About this task >>
Transcribe the listing precisely, entry by entry.

Data supplied >>
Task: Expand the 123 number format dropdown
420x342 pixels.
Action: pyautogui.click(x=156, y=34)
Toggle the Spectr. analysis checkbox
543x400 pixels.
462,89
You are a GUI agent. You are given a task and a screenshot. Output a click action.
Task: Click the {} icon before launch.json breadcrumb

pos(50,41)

Finished exercise >>
Task: Expand the 123 number format dropdown
420x342 pixels.
Action: pyautogui.click(x=156, y=34)
Toggle the Spectr. analysis checkbox
543x400 pixels.
462,89
You are a GUI agent. You are given a task and a screenshot. Output a click action.
Task: Click the {} icon before launch.json breadcrumb

pos(50,41)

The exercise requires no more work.